Key factors for success of training
- Training as a part of improvement
project run in organisation. Though a training may
not give the ultimate answers, it may
motivate participants to ask new questions and to look for appropriate
data.
- Participants are personally interested
in practical effects. They know the process in question. They
can see links between theory nad their personal knowledge and can explain
the data from process.
- Objective of training should be defined
clearly and in terms easy
to verify. This is challenging
for trainer and increases value for participants.
- Contact person should be a specialist
in the subject. It is pointless to expect that someone from outside
knows more about your process than your people. The experts role is to
add dynamics to your process of managing knowledge that is accumulated in
your organisation.
Use of computer enables analysis of data
- Calculations are just a small
step (ca 10%) in the process of improvement. Use of computers
- simplifies manipulation of numbers and formulas.

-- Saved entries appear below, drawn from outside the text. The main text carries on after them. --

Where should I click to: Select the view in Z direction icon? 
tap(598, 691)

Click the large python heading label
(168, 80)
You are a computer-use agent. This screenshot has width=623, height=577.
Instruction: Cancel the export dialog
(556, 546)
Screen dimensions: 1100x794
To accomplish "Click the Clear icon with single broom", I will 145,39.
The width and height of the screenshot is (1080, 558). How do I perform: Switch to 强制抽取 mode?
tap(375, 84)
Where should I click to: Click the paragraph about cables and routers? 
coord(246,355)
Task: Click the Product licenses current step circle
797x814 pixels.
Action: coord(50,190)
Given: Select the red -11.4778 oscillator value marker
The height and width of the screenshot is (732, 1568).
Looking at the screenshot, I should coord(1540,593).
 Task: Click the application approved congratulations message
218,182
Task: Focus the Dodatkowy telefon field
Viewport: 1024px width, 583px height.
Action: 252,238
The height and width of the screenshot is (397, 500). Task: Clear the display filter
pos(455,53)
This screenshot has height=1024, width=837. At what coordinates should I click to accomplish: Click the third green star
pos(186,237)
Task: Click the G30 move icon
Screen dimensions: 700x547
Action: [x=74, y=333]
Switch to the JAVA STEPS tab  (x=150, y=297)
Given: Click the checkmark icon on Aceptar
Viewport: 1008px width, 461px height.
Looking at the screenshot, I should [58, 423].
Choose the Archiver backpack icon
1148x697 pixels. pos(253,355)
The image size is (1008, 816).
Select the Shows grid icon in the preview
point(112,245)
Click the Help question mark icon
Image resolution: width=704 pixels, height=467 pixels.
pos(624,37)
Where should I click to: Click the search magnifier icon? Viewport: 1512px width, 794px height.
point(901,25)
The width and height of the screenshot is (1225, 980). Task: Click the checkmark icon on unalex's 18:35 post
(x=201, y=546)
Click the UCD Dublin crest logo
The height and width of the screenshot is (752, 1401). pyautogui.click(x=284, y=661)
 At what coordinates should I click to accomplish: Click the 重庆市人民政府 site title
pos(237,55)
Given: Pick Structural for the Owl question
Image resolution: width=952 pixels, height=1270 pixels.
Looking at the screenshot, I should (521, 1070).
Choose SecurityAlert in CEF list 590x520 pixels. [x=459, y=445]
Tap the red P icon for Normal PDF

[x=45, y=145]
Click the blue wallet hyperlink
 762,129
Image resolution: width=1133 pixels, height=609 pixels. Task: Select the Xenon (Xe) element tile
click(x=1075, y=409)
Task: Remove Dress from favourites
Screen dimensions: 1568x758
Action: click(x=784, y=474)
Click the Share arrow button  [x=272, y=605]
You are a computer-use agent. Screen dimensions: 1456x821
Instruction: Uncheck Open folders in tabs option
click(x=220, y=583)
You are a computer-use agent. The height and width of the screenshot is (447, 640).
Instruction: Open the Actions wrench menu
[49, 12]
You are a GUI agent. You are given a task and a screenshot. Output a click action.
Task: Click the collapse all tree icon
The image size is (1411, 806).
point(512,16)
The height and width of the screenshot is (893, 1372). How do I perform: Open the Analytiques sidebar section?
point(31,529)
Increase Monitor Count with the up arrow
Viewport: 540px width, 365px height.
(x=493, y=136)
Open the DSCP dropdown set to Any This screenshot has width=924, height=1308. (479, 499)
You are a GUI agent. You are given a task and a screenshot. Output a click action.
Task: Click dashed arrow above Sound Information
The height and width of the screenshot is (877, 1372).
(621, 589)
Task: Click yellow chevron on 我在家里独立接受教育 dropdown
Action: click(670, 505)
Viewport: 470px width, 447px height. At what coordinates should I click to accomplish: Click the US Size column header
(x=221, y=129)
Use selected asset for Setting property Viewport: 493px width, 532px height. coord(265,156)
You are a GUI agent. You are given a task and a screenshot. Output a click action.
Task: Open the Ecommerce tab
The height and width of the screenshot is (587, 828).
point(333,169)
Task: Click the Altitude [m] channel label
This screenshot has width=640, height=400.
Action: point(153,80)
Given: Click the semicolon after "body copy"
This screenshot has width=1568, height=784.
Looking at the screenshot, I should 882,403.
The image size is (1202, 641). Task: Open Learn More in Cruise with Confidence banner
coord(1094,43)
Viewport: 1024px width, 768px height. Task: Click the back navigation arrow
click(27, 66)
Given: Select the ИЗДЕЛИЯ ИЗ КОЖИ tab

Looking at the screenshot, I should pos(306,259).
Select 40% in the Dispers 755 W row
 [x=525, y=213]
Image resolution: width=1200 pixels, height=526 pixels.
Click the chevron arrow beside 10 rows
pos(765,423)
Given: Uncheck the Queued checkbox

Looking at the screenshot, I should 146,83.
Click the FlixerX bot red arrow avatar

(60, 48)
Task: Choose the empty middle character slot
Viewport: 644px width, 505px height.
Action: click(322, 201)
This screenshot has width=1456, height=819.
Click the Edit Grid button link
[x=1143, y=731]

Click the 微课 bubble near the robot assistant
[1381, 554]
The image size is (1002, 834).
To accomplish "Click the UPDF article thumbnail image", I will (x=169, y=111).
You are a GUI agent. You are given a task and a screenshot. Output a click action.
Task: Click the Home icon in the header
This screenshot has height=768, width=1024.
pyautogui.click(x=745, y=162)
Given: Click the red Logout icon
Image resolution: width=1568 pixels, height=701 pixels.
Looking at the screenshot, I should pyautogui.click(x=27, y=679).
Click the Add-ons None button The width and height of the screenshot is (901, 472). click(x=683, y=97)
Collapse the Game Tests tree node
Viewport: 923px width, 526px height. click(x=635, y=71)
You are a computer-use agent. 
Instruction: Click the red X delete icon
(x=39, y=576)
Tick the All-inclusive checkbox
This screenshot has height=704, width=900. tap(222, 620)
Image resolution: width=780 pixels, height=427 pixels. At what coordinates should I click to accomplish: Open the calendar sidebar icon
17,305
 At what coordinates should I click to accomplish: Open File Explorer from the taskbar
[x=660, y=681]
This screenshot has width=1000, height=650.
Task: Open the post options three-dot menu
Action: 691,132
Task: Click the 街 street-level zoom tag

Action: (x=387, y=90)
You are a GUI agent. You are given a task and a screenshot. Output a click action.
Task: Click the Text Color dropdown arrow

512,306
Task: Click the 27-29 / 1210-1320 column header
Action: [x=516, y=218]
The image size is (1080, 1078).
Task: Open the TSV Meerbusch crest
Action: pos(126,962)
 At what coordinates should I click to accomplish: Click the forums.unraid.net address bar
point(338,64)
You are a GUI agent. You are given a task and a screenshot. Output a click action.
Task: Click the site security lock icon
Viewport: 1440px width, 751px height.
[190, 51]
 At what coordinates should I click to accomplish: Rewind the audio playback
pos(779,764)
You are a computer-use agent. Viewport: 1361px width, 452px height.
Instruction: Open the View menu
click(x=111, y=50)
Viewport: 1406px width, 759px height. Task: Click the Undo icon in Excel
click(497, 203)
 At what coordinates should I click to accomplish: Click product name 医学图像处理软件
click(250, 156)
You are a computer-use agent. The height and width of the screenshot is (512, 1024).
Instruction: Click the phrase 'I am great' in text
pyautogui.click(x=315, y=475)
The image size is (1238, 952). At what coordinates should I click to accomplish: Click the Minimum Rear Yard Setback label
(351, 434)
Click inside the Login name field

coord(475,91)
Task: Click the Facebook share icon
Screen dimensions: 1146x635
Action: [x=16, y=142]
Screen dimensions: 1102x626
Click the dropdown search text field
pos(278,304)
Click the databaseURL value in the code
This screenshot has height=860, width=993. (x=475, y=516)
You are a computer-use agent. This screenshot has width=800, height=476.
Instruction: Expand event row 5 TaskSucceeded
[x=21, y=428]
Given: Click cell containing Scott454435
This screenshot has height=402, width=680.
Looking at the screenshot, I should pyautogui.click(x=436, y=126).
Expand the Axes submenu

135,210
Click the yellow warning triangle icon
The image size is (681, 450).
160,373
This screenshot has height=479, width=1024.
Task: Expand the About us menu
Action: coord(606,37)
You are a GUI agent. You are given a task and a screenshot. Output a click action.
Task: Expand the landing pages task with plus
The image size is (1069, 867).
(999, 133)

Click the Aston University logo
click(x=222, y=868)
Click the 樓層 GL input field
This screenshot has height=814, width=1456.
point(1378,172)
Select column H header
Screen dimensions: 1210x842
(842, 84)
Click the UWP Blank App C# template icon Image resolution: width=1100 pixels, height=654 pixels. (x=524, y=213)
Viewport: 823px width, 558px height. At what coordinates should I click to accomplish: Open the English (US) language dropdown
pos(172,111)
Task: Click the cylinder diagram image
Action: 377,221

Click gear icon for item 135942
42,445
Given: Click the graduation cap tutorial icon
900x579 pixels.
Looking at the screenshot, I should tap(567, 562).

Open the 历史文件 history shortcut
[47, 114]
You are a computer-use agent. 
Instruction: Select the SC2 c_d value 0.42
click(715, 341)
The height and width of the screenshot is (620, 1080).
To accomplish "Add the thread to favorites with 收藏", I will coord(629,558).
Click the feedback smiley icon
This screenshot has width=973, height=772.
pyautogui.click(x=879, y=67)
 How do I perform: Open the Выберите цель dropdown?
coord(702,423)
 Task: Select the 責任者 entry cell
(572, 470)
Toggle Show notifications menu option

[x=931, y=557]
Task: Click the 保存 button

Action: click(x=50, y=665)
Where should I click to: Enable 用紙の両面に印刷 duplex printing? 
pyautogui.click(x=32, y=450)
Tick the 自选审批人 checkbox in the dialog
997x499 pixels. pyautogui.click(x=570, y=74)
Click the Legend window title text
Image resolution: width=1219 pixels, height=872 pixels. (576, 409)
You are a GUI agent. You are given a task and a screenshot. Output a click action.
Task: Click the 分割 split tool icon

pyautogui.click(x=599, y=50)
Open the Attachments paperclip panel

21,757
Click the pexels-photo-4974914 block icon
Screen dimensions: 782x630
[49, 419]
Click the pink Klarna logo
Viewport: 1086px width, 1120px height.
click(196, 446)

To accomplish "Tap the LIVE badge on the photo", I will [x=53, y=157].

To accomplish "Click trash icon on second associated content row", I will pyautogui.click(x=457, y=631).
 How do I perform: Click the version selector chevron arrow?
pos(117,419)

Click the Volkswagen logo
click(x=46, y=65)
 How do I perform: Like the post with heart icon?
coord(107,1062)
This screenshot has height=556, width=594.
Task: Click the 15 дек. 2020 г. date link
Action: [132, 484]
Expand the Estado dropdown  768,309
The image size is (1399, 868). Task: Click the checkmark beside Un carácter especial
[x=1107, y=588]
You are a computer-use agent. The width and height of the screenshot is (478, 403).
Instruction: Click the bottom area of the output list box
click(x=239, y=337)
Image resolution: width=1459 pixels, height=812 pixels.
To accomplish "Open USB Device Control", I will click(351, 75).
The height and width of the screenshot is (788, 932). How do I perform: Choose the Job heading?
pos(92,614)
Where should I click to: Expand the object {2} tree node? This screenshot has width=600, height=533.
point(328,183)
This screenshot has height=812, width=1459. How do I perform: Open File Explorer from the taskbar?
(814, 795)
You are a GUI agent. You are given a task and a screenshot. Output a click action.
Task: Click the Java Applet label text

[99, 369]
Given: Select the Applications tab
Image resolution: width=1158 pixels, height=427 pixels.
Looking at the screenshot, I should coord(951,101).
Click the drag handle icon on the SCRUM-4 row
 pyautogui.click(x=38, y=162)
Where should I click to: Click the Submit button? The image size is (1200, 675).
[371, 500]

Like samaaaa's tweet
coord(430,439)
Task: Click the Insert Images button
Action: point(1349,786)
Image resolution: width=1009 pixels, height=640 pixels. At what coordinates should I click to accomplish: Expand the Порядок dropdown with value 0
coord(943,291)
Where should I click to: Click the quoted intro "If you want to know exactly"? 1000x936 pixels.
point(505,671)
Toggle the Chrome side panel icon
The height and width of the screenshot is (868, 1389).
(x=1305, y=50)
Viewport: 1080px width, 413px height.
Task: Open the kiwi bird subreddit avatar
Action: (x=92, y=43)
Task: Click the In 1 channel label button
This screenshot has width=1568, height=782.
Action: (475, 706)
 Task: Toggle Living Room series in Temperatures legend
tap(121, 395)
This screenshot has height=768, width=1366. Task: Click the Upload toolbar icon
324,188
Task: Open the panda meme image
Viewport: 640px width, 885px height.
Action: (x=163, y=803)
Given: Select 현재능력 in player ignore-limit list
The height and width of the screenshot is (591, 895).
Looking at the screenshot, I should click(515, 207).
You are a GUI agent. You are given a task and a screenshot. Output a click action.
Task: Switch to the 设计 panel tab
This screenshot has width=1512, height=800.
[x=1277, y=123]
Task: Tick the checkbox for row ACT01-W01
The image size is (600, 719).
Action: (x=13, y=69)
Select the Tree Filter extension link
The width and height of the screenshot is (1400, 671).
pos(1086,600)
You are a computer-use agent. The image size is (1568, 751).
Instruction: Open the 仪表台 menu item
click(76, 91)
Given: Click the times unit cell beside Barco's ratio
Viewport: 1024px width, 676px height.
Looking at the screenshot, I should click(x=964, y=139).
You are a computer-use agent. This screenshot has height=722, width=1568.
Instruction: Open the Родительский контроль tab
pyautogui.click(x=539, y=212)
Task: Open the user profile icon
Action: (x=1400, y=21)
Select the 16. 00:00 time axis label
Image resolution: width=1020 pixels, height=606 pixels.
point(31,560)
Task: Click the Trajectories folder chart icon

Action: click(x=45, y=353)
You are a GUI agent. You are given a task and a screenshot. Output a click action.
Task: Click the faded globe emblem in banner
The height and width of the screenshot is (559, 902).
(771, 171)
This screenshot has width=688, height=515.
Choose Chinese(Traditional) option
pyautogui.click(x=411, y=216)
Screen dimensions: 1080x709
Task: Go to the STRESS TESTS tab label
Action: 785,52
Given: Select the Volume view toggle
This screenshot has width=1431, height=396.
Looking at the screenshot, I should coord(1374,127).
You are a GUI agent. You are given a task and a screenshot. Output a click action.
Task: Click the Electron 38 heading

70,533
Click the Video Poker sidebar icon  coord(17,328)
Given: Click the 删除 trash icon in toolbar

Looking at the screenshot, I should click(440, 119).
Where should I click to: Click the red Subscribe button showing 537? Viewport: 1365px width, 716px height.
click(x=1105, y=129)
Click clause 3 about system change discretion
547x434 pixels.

- gives more time for studying processes represented
by numbers
- People should have individual access
to computers during the training, especially during workshop sessions.
This enables them to
- make and improve personal templates for further operations
- master complex calculations using standard programm functions
There are some common mistakes when planing a training
- Planning short multi-subject
training courses (one day for small bits of everything). It can not
achieve any practical objective
- Skipping the theoretical or practical
part. Theory without practice is useless, practice without
theory is incomplete.
- Planning activities in the workplace
and within work time. People spend part of the training time doing their
work. The effects are gaps in acquired knowledge and skills.